A few more questions, mainly personal, as to his address, business, probable presence in Paris for the next few weeks, and M. Lafolay was permitted to depart.
The examination of the younger Frenchman, a smart, alert young man, of pleasant, insinuating address, w
ith a quick, inquisitive eye, followed the same lines, and was distinctly corroborative on all the points to which M. Lafolay spoke. But M. Jules Devaux had something startling to impart concerning the Countess.
When asked if he had seen her or spoken to her, he shook his head.
“No; she kept very much to herself,” he said. “I saw her but little, hardly at all, except at Modane. She kept her own berth.”
“Where she received her own friends?”
“Oh, beyond doubt. The Englishmen both visited her there, but not the Italian.”
“The Italian? Are we to infer that she knew the Italian?”
“That is what I wish to convey. Not on the journey, though. Between Rome and Paris she did not seem to know him. It was afterwards; this morning, in fact, that I came to the conclusion that there was some secret understanding between them.”
“Why do you say that, M. Devaux?” cried the detective, excitedly. “Let me urge you and implore you to speak out, and fully. This is of the utmost, of the very first, importance.”

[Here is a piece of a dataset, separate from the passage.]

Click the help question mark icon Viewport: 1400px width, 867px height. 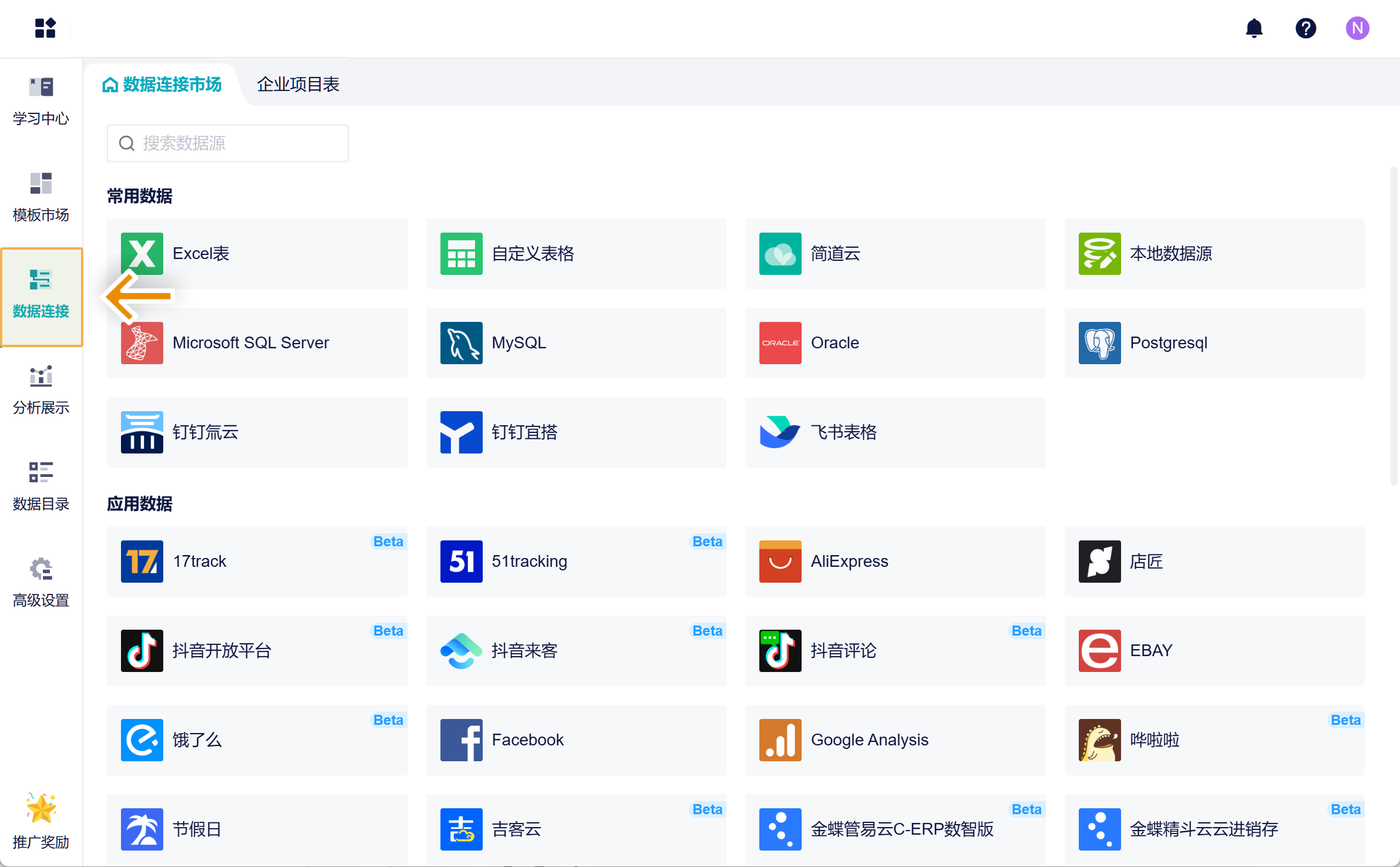[x=1305, y=28]
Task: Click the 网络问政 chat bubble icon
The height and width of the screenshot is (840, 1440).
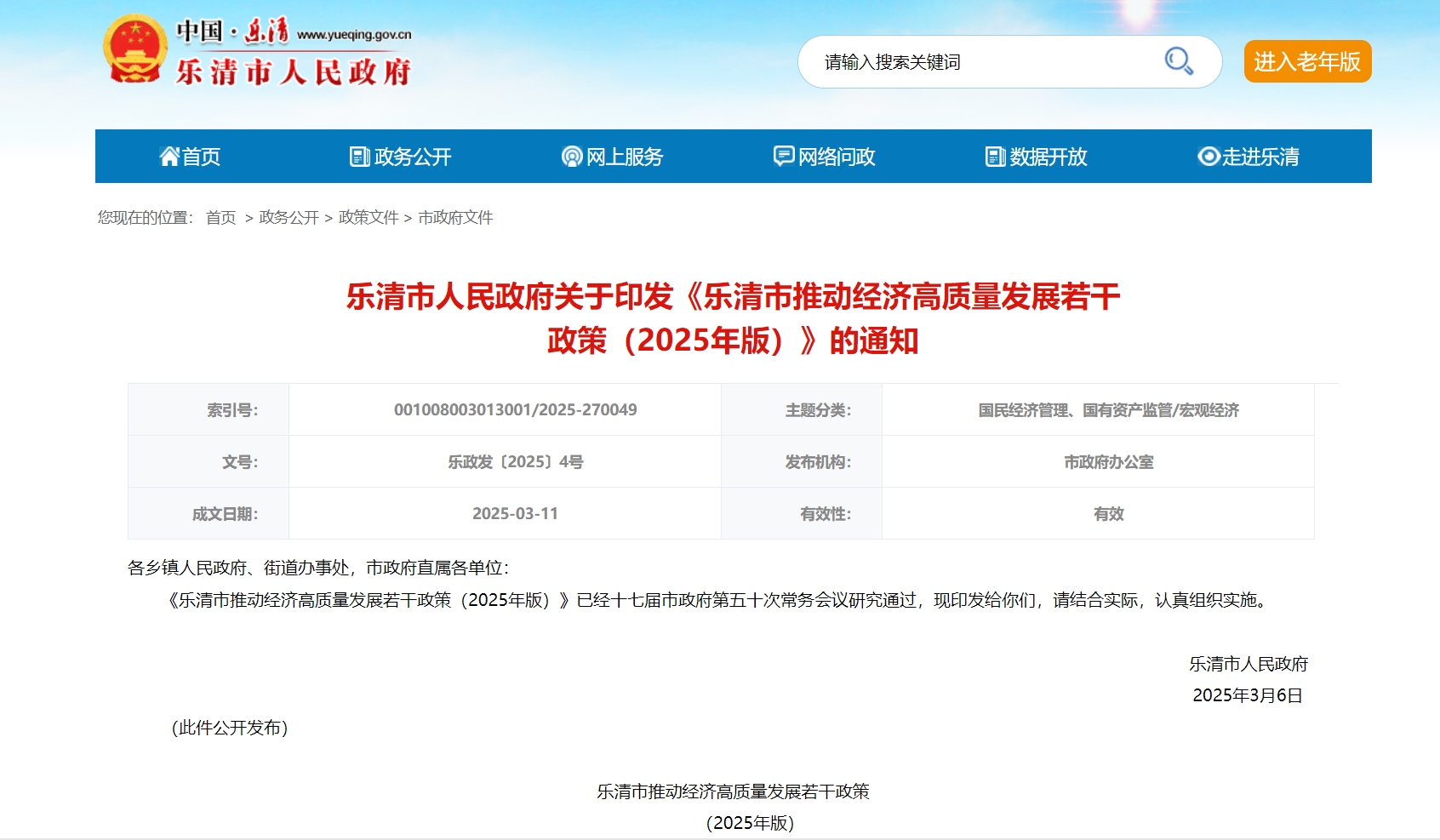Action: 783,157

“Well, gentlemen, I will tell you. As you are well aware, on arrival at this station we were all ordered to leave the car, and marched to the waiting-room, out there. As a matter of course, the lady entered first, and she was seated when I went in. There was a strong light on her face.”
“Was her veil down?”
“Not then. I saw her lower it later, and, as I think, for reasons I will presently put before you. Madame has a beautiful face, and I gazed at it with sympathy, grieving for her, in fact, in such a trying situation; when suddenly I saw a great and remarkable change come over it.”
“Of what character?”
“It was a look of horror, disgust, surprise—a little perhaps of all three; I could not quite say which, it faded so quickly and was followed by a cold, deathlike pallor. Then almost immediately she lowered her veil.”